Галлюцинации со вкусом бензина. Бизарро, хоррор, фантастика

Полная версия

Галлюцинации со вкусом бензина. Бизарро, хоррор, фантастика

Настройки чтения
Размер шрифта
Высота строк
Поля
На страницу:
7 из 8

Суставы Фогеля побелели на прикладе Маузера. Он вдохнул: сосна, кровь, озон, воронья вонь. На этот раз он не выстрелит. Он будет смотреть. Он увидит узор в рунах друида из инея, дрожь в его проклятых пальцах. Вороны снижались, их тени ложились на снег, будто разлитая нефть. Пять теперь. Пять судей. Пять палачей.

Дыхание Фогеля сбилось. Он будет считать взмахи их крыльев. Он запомнит движения губ друида. От этого зависел следующий цикл.

Мокрый хрип отвлёк Фогеля. Рядовой Кляйст полз к окопу, волоча кишки по замёрзшим корням. Слишком рано. Кляйст всегда погибал, раздавленный пылающим чудовищем, танком Mark I, машиной-монстром, рождённой для богоубийства. Глаза Кляйста впились в Фогеля, вылезая из орбит от ужаса.

– Это не туман! – вырвалось из него хриплым, рвущимся на части клокотом, где слова тонули в алом пузыре, вздувавшемся на разбитых губах. – Он кусает! Он…

Слова растворились в крике, когда туман обвился вокруг его запястья.
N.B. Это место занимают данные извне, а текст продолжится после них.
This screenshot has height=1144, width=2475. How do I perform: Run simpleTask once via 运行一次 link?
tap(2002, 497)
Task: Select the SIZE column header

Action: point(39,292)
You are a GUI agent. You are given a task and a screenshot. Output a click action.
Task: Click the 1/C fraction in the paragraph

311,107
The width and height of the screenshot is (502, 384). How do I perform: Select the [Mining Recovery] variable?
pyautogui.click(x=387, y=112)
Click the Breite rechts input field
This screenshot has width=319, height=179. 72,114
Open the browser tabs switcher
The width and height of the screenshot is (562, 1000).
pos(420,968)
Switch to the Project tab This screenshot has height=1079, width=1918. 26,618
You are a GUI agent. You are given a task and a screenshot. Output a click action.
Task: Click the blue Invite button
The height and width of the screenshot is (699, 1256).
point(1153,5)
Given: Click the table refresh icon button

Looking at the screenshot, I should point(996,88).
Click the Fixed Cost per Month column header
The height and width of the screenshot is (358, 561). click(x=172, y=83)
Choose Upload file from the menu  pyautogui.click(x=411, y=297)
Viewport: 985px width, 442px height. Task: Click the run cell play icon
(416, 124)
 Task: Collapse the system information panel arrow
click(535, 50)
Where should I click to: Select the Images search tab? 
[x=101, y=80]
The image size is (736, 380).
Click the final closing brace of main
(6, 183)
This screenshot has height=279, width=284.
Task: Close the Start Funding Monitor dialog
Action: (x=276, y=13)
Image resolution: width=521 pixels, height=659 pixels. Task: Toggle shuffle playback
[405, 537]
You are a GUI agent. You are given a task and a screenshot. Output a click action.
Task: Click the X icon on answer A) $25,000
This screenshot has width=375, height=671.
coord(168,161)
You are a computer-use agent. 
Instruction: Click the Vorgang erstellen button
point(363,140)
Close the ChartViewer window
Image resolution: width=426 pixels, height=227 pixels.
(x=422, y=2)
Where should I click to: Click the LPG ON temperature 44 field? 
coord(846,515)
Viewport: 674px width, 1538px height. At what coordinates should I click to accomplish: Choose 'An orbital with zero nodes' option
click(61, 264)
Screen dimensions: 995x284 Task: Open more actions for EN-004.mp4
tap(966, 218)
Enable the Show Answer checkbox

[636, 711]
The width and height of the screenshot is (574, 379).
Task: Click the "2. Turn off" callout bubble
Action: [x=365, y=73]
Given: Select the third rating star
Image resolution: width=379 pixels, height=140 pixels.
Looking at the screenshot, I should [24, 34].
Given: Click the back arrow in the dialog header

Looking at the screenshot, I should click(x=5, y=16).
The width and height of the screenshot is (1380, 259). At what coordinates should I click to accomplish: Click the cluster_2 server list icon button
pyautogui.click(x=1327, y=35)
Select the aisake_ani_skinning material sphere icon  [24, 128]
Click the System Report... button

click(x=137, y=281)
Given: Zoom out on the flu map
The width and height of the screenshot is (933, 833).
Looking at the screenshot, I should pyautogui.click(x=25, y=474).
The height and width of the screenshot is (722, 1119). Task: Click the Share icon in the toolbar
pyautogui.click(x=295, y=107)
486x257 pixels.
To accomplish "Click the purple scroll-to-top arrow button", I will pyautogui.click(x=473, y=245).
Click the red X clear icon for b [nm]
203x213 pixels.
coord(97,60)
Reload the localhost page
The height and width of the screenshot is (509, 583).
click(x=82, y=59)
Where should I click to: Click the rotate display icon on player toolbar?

Не туман. Твёрдая тень. Тонкая и ядовито-чёрная нить. Она потянула. Рука Кляйста исчезла – чисто отсечённая, а потом возникла в воздухе, изуродованная в нечто дёргающееся и оперённое. Фогель зажмурился. Слишком быстро. Слишком неправильно. Когда он открыл глаза, Кляйста не было. Только россыпь чёрного пуха среди алого месива. Наверху пятый ворон издал насмешливый крик.

Морриган.

Воздух снова задрожал, глубже, зловеще. Фогель почувствовал тошноту. Он резко развернул винтовку к берёзовой роще. Пусто. Пульс стучал в висках. Где?

Тут – шёпот у самого уха. Холодное дыхание. Слова на гэльском, скрежещущие, словно камни в жерновах:

An-diugh chì thu…

Сегодня ты узришь…

Фогель крутанулся, приклад ударил в пустоту. Англичанин-друид стоял рядом, немыслимо близко. Уже не в форме. Плащ из сплетённых теней облепил его тощую фигуру, края расплывались в тумане. Эти разбито-янтарные глаза буравили душу Фогеля. От него пахло древней землёй и обожжённой костью.

– Ты истекаешь часами, – пробормотал друид, голос слоился эхом бесчисленных смертей. Палец Фогеля замер на спусковом крючке. Тогда он увидел главное. Истинную аномалию. В груди друида пульсировала полоска невозможной черноты, не камень и не металл, а пустота. Реальность расползалась по краям. Жертва. Слово закричало в черепе Фогеля. Не человечность. Это. Ядро пустоты. Разбей его.

Друид улыбнулся, тонко и жестоко. Позади него снова закричал Бауэр, не от мины, а от тумана, что распускал его внутренности в визжащих воронов. Петля раскалывалась. Время вопило. Фогель бросился вперёд, не к винтовке, а к тёмному осколку в груди друида. Пальцы вытянулись. Холод, превосходящий всякое понимание, впился в плоть. Друид зашипел, звуком, будто трескающиеся ледники. Пять воронов одновременно ринулись вниз.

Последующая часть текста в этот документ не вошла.